Time of the Wolf (July 17, 9:15 pm; July 23, 6:30 pm)
"As in Haneke's offensively high-handed earlier film Funny Games, Wolf begins with a family trip gone suddenly predatory. Confronting a rifle-brandishing family squatting in their vacation home, the movie's nuclear unit (led by mom Isabelle Huppert) is immediately sundered and heads into the countryside, looking for help it never finds. (Haneke's title is from the Elder Edda, referring to the chaos leading up to the Ragnarok.) "You really don't know what's going on?" spits one unhelpful villager, and panic sets in for protagonists and audience alike." (Michael Atkinson, Village Voice review)

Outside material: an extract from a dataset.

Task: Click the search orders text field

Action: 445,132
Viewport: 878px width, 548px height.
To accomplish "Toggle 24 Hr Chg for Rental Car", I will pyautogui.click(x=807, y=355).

Caché (July 18, 9:15; July 22, 9 pm)
"When "Caché" played at Cannes 2005 (where it won the prize for best direction), it had an English title, "Hidden." That may be a better title than "Caché," which can also be an English word, but more obscure. In the film, the camera is hidden. So are events in Georges' life. Some of what he knows is hidden from his wife. The son keeps secrets from his parents, and so on. The film seems to argue that life would have gone on well enough for the Laurents had it not been for the unsettling knowledge that they had become visible, that someone knew something about them, that someone was watching." (Roger Ebert's review)
I spoke briefly of Caché here.
If you're in the city, make time to see at least one of these films; if not, rent them, they're all on DVD. I really believe Haneke is one of the most interesting filmmakers working today.